Menurut Budiano, pemilik apartemen bukan tersangka yang ditangkap KPK. "Pemilik apartemen ini perempuan. Sedangkan, setahu saya yang ditangkap laki-laki," imbuhnya.

(Baca: Jadi Tersangka, Eks Dirjen Kementan Dicegah ke Luar Negeri)

Pemilik apartemen juga tidak langsung membeli dari manajemen. Beberapa tahun lalu, Budianto menjual apartemen pada seseorang seharga Rp400 juta.

"Kemudian, seseorang itu menjual lagi pada perempuan ini. Artinya, sudah tangan kedua," jelas dia.

Sementara, Kasatreskrim Polres Surakarta Kompol Agus Puryadi membenarkan adanya pemeriksaan saksi-saksi oleh KPK. "Benar, salah satu ruangan di Mapolres dipinjam untuk pemeriksaan," kata dia.

Agus menjelaskan, pemeriksaan berjalan kemarin selama lima jam. Dia pun mengaku, tidak mengetahui pasti kasus yang tengah ditangani KPK.

"Waktu saya tanya, hanya bilang, kasusnya sudah berjalan," pungkas Kasatreskrim.


Juru bicara KPK Febri Diansyah. Foto: MI/Rommy Pujianto

Terkait korupsi pupuk
Dikonfirmasi terpisah, juru bicara KPK Febri Diansyah membenarkan ada pemeriksaan yang dilakukan ke pihak manajemen Apartemen Solo Paragon. Apartemen yang dimaksud pun telah disita penyidik karena diduga terkait dengan kasus.

"Siang ini tim KPK lakukan penyitaan terhadap satu unit apartemen di Solo Paragon," kata Febri.

Dia menyebut, penyitaan ini terkait perkara pengadaan pupuk di Kementerian Pertania pada 2013 dengan tersangka mantan Dirjen Hortikultura Kementan Hasanuddin Ibrahim dan petinggi PT Hidayah Nur Wahan Sutrisno (ST).

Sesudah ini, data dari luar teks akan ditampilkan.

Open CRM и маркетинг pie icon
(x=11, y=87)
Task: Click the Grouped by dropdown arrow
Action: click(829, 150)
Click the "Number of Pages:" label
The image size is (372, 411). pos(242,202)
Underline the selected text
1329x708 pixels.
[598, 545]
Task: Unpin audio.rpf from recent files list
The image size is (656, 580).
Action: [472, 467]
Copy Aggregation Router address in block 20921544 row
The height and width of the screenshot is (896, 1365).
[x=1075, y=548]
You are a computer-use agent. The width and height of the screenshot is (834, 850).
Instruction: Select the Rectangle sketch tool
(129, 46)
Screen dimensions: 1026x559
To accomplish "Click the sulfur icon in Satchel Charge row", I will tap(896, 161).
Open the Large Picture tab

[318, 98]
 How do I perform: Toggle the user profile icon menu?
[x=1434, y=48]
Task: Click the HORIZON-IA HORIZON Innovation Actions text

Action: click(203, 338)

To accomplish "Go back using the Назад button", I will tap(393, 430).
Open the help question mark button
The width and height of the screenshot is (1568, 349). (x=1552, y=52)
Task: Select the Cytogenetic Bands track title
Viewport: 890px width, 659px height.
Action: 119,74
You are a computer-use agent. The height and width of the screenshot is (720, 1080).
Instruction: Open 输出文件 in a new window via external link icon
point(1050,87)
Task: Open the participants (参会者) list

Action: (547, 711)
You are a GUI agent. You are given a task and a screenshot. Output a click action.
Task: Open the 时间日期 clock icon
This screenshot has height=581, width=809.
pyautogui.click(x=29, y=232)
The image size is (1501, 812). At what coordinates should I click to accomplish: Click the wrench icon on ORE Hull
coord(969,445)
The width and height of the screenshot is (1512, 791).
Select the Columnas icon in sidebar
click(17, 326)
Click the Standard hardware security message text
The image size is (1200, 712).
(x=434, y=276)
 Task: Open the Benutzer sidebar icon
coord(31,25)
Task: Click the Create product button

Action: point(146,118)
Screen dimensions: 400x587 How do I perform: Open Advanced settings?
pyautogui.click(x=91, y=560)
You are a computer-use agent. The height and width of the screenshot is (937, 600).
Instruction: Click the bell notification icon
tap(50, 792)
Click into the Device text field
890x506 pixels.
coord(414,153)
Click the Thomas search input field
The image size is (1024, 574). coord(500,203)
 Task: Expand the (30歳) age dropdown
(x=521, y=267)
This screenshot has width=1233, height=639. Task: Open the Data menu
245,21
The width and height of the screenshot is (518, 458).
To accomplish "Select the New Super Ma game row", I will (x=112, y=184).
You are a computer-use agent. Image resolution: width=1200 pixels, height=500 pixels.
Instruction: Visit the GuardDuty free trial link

"Apartemen yang disita diduga milik tersangka ST yang diindikasikan terkait keuntungan yang diperoleh dari proses pengadaan," pungkasnya.

(Klik juga: KPK Telusuri Penganggaran Pupuk Hayati di Kementan)

Kasus dugaan korupsi di Kementan ini terbongkar dan tiga orang ditetapkan tersangka. KPK mencium korupsi dalam proyek pengadaan pupuk hayati di Kementan pada 2013.

Para tersangka adalah Dirjen Hortikultura Kementerian Pertanian periode 2010–2015 Hasanuddin Ibrahim, Pejabat Pembuat Komitmen Satuan Kerja Direktorat Jenderal Hortikultura pada 2013 Eko Mardiyanto, dan Sutrisno dari swasta.

Ketiganya dinilai menyalahgunakan kewenangan, kesempatan atau sarana terkait pengadaan pengendalian OPT. Perbuatan mereka dinilai telah merugikan negara sekitar Rp10 miliar dalam pengadaan dengan milai kontrak sekitar Rp18 miliar ini.

Atas perbuatannya tersebut, Hasanuddin Ibrahim, Eko Mardiyanto, dan Sutrisno disangkakan melanggar Pasal 2 ayat (1) dan/atau Pasal 3 Undang-Undang Nomor 31 tahun 1999 tentang Pemberantasan Tindak Pidana Korupsi, sebagaimana telah diubah dengan Undang-Undang Nomor 20 Tahun 2001 jo. pasal 55 ayat (1) ke-1 KUHP.